The Roanoke: A Kitchen Revived
I don’t know about you, but I like butter on my bread, but not on my kitchen walls! A big goal of this project was to eradicate the golden, buttery hue of almost every surface of main level living areas and kitchen. Walls, cabinets, tile, everything was tone-on-tone butter! Now that you are nice and hungry for some popcorn, take a peek at the before and after photos for this lakeside project. This Georgian style home was refreshed with a kitchen remodel and overall update of the main level. Using natural materials like Calacatta Gold marble, handmade fluted white oak, and minimalist lighting, we were able to provide a modern mix of both traditional and funky elements to the home. We wanted to embrace the homeowners’ love of color, but also recognize the need to let the lovely lake views and natural surroundings shine in the background. The design challenge was being able to blend many styles and artwork together in a way that could transition as items changed in the home through the seasons. The homeowner, a sculpture artist themselves, had an eclectic mix of art that needed display but also restraint within the home’s overall color palette. While this project was relatively small in scope when compared to a full home remodel or custom home build, this project was a wonderful testament to how materials, colors, and the right styling can create a very dramatic change to a home.
About the cabinets:
The existing cabinets of this kitchen were good quality and in good condition. Cabinet can easily be the single biggest budget line item in a kitchen remodel, so in this case, it made sense to keep them. We patched any damaged or worn areas and gave them a new coat of enamel with a lighter, fresher color. New hardware was also added. The existing island cabinets were also reused, but completely reclad on the side facing out toward the counter stools. Every single piece of fluted oak that you see was hand-routered, hand-sanded, and individually placed to show the natural variation of the oak wood. Oak is a very hard, dense wood, so special tooling is needed to create the curved cuts into the grain. The oak gets very hot during the process of shaping, so tools have to be switched out frequently to prevent the surface of the wood from burning. It is then waxed and sealed for cleanability and longevity.
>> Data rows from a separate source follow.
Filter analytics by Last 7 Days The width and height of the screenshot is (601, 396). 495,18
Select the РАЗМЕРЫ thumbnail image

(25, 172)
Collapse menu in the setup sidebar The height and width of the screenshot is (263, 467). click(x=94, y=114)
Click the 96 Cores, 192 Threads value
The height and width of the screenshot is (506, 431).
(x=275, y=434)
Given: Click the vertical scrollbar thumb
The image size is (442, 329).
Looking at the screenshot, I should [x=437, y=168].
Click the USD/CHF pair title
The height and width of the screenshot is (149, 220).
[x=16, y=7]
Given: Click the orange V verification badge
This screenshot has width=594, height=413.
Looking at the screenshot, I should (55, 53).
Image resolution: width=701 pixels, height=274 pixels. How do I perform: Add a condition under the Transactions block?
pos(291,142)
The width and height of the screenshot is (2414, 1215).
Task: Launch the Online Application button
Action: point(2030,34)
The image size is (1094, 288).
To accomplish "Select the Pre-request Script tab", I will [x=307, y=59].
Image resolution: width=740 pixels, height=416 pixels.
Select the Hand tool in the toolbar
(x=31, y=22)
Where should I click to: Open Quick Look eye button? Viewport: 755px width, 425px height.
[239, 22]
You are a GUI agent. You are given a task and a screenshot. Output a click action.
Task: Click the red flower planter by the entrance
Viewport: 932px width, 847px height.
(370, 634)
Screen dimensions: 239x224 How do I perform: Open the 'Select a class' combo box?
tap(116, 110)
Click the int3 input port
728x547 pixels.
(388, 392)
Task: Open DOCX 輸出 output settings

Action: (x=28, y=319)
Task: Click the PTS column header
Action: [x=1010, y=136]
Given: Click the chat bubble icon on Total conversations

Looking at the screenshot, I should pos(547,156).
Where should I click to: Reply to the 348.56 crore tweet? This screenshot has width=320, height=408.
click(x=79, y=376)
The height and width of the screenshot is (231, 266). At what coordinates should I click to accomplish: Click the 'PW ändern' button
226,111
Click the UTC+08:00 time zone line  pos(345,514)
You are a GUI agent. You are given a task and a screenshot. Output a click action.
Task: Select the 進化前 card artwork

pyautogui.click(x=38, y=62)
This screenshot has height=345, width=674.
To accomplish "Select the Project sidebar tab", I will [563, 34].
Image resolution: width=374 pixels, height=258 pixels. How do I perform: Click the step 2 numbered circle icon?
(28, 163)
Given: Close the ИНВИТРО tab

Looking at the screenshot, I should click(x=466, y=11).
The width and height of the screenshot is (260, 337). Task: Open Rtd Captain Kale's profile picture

About the metal upper cabinet:
The metal cabinet was designed by The Pavilion Company. The metal was then hand cut, welded and finished by Mayer Designs. We are so happy with the way that the dark metal upper cabinet contrasts with the light wood surrounding pieces. It was a fun way to display more of the homeowners’ glassware and art pieces. We also think that the days of the kitchen built-in desk area are behind us, so this is a much better way to reuse the existing storage space available.